While I am aware that some may think that this is just a self-unloading medium to rant and vent, you may be right, but admit it, some of you —most of you have felt or are feeling like I have felt. And I am also aware that a lot of people have gone through far worse —abuse in diverse forms, most of it horrible and some downright blood-curdling —and have survived it. I draw inspiration from these ones; maybe I am being a little presumptuous, but you would agree with me that that still doesn’t mitigate the effects these things have on the mind, health and on your life.
For fear of getting so personal as to directly sub some people who might read this (if ever), I will stop the story of my life here, and move on to my admonition for the day:
To parents (and as many who would want children someday); never EVER compare your kid to someone else: another sibling, the neighbour’s daughter, a cousin, a friend from school or a combination of any of these, in an effort not to make another person’s kid cry, at the expense of your own kid who is way too young to know that you do not actually mean it that way.
This goes for friends too; please and please, desist from asking people while they are not more like your other friends even if it’s a joke, especially when they’ve told you in their most serious tone that it is not a funny one. There is a reason why God made us all different. Constantly nagging your friends won’t change who they are, and chances are that thing you are complaining about has a story behind it. Stop being a (destructive) critic and just be a friend. And if you know that this is such an unachievable feat for you, simply quit the friendship.
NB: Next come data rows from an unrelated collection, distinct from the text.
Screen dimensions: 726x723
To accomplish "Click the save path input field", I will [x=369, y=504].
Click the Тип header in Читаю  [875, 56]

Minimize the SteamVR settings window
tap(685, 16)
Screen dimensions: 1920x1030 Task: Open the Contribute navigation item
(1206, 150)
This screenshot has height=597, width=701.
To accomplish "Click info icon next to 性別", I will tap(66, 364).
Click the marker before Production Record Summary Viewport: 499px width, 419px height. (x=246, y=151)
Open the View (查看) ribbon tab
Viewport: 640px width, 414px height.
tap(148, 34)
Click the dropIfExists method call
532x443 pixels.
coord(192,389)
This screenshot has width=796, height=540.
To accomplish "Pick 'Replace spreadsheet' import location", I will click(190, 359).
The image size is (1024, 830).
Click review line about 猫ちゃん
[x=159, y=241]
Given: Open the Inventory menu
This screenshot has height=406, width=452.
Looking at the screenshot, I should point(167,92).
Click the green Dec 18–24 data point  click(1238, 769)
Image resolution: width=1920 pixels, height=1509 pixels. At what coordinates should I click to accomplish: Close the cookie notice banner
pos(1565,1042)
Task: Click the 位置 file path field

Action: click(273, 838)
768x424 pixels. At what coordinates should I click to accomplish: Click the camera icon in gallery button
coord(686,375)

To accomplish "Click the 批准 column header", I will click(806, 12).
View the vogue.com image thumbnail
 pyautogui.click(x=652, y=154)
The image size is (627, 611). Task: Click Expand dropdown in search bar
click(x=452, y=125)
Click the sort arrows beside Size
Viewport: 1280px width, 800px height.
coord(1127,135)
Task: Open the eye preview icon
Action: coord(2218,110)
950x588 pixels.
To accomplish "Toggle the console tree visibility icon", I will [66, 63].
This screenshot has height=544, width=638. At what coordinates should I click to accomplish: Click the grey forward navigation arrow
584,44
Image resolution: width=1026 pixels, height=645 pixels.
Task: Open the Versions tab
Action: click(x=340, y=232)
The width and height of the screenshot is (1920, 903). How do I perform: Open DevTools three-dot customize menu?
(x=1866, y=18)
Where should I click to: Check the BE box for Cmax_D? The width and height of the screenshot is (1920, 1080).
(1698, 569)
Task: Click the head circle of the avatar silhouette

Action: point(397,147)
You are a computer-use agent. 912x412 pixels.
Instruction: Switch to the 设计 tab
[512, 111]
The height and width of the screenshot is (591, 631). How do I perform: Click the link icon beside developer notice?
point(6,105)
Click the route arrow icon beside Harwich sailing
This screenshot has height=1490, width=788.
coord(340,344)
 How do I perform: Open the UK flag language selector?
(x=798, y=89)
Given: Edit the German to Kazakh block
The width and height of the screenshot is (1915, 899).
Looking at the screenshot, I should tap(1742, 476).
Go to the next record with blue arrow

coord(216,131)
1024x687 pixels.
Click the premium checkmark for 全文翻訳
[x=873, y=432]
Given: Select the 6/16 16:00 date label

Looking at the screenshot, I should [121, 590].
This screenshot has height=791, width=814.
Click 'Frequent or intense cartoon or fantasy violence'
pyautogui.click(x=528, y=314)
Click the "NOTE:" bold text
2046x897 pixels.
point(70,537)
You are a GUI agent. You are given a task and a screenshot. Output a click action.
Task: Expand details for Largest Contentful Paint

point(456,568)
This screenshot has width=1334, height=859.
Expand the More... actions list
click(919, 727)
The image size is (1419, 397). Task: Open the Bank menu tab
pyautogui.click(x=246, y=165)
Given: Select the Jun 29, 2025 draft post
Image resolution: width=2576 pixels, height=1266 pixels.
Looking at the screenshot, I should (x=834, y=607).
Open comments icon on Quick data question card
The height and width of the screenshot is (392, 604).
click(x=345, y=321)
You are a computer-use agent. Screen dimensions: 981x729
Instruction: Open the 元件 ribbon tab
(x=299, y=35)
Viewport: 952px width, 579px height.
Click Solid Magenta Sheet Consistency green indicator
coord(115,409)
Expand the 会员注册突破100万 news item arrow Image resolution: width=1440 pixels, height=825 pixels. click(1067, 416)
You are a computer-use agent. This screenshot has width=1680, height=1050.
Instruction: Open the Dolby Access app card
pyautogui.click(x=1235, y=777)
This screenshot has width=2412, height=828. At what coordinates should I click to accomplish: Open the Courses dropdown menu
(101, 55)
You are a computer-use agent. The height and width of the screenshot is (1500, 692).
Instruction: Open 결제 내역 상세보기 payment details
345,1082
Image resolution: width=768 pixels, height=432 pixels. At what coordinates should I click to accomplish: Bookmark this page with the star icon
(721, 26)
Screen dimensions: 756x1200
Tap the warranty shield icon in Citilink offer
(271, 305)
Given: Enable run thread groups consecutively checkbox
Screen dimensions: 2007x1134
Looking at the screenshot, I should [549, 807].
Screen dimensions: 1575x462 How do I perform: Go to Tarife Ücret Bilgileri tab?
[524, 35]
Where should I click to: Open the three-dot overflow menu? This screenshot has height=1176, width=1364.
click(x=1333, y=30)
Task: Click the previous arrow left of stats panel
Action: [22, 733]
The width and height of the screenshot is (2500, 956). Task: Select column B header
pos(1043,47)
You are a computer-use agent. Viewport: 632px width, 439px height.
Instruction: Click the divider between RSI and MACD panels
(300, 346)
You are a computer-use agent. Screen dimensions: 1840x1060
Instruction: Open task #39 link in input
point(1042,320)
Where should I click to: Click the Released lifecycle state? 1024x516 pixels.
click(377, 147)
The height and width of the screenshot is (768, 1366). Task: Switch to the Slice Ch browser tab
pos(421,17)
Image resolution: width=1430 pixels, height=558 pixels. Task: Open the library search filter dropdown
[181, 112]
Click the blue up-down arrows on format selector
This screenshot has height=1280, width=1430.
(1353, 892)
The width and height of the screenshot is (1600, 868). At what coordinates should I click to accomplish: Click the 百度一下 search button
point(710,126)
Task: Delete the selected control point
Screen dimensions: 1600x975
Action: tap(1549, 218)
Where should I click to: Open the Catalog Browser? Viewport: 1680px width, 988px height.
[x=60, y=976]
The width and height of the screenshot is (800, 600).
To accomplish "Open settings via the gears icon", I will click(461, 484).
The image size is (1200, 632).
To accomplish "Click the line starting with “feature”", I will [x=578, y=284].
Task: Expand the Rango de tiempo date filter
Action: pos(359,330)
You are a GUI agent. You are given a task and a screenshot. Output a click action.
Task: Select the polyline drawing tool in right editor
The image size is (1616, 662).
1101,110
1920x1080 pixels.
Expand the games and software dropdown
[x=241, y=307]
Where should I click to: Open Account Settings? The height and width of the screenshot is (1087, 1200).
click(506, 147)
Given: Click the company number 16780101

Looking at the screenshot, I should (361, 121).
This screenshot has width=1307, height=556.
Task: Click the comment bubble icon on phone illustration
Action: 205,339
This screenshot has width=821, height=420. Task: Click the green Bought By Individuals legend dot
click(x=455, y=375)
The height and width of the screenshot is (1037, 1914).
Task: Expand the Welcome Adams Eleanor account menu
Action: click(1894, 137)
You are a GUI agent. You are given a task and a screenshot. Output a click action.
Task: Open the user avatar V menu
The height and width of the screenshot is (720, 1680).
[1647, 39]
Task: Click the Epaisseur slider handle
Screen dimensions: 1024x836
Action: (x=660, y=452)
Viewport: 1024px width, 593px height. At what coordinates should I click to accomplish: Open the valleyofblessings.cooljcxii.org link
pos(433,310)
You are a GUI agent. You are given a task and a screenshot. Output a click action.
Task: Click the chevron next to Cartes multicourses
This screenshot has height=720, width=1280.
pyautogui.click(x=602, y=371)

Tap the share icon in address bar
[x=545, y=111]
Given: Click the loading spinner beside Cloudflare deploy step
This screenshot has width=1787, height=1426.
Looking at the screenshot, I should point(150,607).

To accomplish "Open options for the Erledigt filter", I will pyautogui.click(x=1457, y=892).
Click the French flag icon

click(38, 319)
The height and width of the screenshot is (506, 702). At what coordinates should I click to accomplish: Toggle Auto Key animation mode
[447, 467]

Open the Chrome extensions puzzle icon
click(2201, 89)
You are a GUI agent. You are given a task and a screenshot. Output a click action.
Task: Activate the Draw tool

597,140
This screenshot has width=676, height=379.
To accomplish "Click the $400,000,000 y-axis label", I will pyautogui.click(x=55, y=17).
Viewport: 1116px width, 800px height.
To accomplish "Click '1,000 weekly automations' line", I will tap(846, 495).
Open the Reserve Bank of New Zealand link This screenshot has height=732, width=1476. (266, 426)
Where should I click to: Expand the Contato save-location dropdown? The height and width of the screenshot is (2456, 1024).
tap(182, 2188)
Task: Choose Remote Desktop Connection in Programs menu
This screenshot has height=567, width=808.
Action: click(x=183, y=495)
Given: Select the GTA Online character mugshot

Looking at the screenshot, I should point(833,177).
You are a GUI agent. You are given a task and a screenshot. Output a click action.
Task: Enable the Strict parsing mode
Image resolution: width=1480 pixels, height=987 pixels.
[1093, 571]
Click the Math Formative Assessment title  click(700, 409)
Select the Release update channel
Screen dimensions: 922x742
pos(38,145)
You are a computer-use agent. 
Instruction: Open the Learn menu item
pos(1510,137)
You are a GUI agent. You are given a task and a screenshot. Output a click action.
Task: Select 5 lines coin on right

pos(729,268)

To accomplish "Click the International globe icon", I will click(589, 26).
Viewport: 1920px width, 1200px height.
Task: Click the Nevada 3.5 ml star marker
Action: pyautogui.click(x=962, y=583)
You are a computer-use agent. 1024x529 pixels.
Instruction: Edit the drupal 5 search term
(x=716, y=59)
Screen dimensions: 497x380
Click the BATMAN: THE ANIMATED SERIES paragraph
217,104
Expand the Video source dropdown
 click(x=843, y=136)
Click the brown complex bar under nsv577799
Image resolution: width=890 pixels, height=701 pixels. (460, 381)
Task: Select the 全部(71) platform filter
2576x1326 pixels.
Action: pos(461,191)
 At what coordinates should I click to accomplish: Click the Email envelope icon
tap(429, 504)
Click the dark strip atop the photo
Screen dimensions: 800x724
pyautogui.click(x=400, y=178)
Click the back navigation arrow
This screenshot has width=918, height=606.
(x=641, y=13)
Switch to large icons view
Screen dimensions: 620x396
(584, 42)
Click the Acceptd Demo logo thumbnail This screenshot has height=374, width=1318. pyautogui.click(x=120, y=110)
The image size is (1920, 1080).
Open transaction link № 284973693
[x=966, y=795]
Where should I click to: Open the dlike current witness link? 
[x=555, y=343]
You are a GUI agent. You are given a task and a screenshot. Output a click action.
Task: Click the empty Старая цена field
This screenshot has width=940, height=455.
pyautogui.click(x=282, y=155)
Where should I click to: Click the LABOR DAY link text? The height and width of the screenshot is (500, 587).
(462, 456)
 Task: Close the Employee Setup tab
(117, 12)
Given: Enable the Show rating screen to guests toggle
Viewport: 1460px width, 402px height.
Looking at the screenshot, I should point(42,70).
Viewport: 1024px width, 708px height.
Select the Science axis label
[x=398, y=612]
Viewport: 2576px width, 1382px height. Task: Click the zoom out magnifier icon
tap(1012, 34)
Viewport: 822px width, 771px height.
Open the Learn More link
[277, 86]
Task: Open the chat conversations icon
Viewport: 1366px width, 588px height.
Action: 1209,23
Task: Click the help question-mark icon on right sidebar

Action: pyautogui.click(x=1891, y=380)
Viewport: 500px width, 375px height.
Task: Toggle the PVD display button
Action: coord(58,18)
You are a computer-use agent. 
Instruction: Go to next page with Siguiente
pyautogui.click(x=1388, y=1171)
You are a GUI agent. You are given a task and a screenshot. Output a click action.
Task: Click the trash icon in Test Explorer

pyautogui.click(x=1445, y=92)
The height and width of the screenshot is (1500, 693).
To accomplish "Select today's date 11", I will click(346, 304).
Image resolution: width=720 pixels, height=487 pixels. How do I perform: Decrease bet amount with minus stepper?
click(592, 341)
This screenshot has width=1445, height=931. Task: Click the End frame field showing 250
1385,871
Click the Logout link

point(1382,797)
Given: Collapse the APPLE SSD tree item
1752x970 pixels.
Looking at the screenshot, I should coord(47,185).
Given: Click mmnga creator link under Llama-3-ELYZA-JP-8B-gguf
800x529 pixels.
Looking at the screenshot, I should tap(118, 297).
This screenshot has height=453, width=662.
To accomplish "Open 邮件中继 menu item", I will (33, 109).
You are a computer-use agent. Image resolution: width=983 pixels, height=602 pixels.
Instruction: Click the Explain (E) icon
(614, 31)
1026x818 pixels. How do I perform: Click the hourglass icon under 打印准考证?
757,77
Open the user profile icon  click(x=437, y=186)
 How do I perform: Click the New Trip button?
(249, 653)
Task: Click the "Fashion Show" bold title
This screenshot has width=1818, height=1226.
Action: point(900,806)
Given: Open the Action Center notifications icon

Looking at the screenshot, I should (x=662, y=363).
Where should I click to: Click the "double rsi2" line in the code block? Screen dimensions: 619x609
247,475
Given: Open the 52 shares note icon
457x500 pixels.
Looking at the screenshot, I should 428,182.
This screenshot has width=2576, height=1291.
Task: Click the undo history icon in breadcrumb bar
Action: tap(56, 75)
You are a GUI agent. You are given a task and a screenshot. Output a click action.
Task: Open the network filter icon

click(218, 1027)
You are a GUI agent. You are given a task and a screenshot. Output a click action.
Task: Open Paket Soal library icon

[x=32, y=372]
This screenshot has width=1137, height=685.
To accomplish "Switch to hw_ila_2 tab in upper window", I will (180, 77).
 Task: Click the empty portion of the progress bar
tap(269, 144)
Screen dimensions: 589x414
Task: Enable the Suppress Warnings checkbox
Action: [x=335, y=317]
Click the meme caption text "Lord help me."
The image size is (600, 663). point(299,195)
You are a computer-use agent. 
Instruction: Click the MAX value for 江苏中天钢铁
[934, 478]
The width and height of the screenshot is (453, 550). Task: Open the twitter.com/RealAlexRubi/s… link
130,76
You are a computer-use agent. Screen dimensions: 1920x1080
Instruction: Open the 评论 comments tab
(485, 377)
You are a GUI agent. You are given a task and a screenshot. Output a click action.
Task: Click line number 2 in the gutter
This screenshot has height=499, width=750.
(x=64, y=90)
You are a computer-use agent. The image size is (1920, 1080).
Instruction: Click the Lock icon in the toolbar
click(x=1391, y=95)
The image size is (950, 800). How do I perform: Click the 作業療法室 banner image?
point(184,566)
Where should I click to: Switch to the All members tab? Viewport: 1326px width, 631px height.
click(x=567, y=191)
It’s never that serious.
And finally (the opinions of other classes of people with whom your relationship is more…ephemeral do not really matter, you would find.)
To others like me, I have tried a lot of things, but this has been working to a large extent: DON’T BE SO HARD ON YOURSELF. It’s true what they say: what doesn’t kill you really does make you stronger. Give yourself (and others) some ‘messing up’ allowance. Allow yourself to fail, but never stop trying. Let yourself dream, but never stop believing. Try to improve your opinion about yourself because in the end, the only person whose standards are worth living up to (apart from God’s, for those of us that really and truly believe in Him), is YOU.